- Instructions to follow: Copy out the data from the very start down to the line that contains "will [697, 210].", and offset every coordinate value by 43 while keeping all other text unchanged.

- Records supplied:
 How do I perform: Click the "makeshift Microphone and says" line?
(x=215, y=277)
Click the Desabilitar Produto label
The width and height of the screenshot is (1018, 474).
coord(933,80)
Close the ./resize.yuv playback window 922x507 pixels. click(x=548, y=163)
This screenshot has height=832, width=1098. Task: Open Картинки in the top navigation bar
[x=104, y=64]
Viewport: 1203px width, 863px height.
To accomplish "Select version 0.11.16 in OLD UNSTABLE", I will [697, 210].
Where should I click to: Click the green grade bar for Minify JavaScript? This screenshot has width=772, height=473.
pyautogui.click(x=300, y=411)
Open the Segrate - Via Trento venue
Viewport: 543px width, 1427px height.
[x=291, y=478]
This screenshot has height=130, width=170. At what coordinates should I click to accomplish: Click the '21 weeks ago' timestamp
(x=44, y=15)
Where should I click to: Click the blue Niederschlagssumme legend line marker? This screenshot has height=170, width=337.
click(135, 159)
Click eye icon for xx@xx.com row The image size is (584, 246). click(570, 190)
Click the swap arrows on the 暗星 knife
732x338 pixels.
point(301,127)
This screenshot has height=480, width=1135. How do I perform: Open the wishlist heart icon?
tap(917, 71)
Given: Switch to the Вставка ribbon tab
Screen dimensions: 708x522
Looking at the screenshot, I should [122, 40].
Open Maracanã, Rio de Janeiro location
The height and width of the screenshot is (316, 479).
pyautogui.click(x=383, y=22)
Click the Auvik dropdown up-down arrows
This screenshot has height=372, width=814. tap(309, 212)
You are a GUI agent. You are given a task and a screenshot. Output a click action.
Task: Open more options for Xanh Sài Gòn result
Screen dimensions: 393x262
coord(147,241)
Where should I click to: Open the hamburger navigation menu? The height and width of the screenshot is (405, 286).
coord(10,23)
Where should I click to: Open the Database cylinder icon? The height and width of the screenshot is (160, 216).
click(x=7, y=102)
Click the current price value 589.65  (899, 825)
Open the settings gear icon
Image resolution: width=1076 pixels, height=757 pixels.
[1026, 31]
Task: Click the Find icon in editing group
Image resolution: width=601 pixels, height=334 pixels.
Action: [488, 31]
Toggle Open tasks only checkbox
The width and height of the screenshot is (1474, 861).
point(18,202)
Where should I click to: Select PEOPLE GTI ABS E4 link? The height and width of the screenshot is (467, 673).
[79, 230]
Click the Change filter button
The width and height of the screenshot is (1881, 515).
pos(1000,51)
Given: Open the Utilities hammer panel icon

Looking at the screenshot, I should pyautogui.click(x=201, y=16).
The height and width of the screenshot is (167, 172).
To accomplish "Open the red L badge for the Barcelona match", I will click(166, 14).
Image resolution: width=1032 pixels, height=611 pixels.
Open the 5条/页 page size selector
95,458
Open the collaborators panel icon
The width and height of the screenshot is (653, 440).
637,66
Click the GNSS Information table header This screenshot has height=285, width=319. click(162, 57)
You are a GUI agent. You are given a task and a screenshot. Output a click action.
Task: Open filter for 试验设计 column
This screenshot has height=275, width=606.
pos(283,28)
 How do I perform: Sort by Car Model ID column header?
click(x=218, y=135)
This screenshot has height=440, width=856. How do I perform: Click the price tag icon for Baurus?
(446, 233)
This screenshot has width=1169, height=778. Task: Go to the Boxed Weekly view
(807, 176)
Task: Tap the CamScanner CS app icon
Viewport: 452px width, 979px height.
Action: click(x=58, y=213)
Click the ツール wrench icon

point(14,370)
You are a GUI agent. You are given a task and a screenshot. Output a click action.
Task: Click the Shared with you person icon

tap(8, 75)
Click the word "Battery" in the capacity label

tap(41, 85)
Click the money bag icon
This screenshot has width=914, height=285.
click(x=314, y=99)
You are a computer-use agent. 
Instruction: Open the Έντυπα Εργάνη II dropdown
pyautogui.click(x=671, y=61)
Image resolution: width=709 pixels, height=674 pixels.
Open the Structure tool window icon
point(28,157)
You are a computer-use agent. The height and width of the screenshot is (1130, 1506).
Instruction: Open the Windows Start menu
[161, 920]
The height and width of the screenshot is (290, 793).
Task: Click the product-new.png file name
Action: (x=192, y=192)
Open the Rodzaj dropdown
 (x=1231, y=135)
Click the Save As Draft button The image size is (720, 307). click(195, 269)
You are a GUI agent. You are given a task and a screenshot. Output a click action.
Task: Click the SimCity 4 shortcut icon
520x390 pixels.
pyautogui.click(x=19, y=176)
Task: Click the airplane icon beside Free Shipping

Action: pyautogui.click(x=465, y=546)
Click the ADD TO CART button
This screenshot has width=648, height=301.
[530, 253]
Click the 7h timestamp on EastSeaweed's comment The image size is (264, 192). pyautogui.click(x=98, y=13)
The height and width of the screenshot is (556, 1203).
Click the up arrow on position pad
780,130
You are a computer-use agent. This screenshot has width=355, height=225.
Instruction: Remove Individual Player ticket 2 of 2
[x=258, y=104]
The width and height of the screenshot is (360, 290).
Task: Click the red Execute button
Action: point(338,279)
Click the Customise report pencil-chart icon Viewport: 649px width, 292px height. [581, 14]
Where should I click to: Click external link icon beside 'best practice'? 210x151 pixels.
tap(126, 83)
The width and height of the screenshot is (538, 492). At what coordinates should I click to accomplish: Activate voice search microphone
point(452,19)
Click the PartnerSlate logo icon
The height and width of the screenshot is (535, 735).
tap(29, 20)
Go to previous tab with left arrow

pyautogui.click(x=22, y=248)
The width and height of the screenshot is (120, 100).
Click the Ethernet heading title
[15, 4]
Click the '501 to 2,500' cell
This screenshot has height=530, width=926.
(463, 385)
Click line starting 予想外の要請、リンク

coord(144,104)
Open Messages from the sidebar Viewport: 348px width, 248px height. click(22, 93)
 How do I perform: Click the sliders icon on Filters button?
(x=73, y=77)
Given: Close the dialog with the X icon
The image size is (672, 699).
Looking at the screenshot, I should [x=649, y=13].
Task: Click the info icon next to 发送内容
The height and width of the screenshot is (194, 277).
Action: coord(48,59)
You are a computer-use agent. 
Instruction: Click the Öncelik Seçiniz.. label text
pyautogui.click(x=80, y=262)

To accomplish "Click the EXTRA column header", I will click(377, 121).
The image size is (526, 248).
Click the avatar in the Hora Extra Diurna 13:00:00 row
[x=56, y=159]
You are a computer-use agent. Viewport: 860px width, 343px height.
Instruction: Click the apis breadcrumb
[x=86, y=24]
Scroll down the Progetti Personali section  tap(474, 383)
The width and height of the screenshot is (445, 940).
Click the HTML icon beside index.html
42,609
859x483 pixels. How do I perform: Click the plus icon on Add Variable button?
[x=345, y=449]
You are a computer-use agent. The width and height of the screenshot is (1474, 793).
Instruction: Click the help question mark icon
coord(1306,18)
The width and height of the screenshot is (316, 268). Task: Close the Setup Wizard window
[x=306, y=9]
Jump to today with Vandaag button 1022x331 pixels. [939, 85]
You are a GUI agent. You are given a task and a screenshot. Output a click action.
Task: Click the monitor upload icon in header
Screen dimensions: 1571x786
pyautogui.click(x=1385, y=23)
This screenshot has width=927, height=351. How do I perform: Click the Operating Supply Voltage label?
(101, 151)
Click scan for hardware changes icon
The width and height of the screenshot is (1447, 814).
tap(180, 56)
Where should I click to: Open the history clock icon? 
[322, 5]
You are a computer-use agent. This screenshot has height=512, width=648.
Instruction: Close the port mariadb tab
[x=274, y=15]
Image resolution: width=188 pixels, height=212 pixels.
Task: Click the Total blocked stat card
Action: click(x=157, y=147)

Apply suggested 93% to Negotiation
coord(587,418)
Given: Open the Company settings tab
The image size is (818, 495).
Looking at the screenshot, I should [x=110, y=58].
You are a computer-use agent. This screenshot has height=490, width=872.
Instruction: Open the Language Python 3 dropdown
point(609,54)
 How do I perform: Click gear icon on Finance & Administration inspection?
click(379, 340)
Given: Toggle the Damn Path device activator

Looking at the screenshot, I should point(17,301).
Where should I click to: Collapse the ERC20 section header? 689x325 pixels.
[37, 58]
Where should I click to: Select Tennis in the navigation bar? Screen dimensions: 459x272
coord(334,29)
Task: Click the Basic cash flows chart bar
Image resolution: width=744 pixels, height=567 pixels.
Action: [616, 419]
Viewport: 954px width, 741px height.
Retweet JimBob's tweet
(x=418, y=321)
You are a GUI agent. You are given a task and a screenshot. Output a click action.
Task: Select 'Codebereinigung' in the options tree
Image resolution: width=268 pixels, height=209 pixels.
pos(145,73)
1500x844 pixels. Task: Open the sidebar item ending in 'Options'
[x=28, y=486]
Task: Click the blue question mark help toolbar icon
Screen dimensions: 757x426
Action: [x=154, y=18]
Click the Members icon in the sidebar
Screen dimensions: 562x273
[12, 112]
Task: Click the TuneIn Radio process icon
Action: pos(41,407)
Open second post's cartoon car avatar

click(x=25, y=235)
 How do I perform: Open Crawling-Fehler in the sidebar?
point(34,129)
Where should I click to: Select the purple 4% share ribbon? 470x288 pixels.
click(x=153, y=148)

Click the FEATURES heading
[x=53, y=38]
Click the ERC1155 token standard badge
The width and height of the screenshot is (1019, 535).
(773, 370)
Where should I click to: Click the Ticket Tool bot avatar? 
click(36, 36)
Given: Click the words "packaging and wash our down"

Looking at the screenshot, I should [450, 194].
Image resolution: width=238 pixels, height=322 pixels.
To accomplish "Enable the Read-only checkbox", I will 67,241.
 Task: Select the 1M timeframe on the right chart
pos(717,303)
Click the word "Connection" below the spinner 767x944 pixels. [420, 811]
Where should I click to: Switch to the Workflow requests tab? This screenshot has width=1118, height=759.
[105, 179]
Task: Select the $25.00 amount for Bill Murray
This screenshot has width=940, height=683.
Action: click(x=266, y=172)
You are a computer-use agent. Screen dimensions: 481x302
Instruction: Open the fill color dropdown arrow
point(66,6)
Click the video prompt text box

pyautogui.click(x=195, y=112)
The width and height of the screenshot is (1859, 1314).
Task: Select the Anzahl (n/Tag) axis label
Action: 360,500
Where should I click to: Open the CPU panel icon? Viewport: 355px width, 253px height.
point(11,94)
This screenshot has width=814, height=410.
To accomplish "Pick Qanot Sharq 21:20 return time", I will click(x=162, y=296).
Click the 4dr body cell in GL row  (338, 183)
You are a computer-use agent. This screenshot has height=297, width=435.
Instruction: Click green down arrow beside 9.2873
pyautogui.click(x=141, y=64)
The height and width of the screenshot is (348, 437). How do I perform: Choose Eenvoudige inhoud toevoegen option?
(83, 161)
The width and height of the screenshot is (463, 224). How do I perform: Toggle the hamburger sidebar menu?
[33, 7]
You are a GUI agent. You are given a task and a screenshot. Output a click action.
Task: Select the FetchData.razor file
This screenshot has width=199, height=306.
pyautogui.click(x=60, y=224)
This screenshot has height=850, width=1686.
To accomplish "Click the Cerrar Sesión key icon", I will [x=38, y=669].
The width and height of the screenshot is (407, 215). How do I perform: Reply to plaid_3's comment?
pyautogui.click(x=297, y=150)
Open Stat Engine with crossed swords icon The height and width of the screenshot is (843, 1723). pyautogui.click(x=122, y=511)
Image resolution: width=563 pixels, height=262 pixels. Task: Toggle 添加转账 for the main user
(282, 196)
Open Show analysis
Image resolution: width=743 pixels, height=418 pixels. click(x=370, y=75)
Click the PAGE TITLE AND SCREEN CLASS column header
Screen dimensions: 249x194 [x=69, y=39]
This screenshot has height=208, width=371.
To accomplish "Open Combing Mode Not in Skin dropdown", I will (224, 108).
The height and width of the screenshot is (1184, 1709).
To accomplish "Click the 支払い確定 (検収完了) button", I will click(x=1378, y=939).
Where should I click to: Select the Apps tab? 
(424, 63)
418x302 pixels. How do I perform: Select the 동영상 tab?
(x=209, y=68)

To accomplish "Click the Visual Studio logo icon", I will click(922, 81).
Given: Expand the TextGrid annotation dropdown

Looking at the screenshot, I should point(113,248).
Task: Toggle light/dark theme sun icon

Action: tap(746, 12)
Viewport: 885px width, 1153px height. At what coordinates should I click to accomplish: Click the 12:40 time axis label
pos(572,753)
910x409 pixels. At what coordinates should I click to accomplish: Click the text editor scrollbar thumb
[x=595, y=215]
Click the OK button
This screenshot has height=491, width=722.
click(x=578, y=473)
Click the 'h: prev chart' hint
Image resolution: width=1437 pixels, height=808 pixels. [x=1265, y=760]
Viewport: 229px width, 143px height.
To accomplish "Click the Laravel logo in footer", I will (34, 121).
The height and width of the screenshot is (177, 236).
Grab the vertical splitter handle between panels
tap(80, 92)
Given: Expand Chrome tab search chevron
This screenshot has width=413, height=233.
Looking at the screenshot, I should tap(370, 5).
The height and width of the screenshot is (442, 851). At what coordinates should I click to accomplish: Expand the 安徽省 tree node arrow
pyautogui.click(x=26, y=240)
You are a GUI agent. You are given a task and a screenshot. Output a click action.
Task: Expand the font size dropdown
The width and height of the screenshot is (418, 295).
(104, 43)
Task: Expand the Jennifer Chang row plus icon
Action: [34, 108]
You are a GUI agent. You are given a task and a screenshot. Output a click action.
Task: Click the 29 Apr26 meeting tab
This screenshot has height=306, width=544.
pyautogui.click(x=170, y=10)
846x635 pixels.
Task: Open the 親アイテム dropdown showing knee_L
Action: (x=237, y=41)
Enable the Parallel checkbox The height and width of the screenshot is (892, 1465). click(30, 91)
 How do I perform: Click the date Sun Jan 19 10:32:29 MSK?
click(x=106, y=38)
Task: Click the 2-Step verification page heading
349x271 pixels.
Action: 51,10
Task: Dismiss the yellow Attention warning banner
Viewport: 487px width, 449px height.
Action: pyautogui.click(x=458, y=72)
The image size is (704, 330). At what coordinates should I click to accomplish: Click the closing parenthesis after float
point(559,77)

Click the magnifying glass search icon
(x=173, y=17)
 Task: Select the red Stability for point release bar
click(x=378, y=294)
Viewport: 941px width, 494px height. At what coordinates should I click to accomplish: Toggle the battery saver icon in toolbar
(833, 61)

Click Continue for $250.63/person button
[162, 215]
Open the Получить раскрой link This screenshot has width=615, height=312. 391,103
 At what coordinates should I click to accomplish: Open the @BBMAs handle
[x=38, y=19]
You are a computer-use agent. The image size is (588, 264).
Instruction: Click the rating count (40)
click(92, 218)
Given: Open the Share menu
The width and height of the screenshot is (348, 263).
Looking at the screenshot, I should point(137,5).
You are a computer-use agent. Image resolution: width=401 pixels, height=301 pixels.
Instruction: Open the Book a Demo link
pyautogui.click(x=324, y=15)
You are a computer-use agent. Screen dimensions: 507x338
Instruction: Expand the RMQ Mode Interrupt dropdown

- Reply to the task:
 How do I perform: Click the "makeshift Microphone and says" line?
(x=258, y=320)
Click the Desabilitar Produto label
The width and height of the screenshot is (1018, 474).
coord(976,123)
Close the ./resize.yuv playback window 922x507 pixels. click(x=591, y=206)
This screenshot has height=832, width=1098. Task: Open Картинки in the top navigation bar
[x=147, y=107]
Viewport: 1203px width, 863px height.
To accomplish "Select version 0.11.16 in OLD UNSTABLE", I will [740, 253].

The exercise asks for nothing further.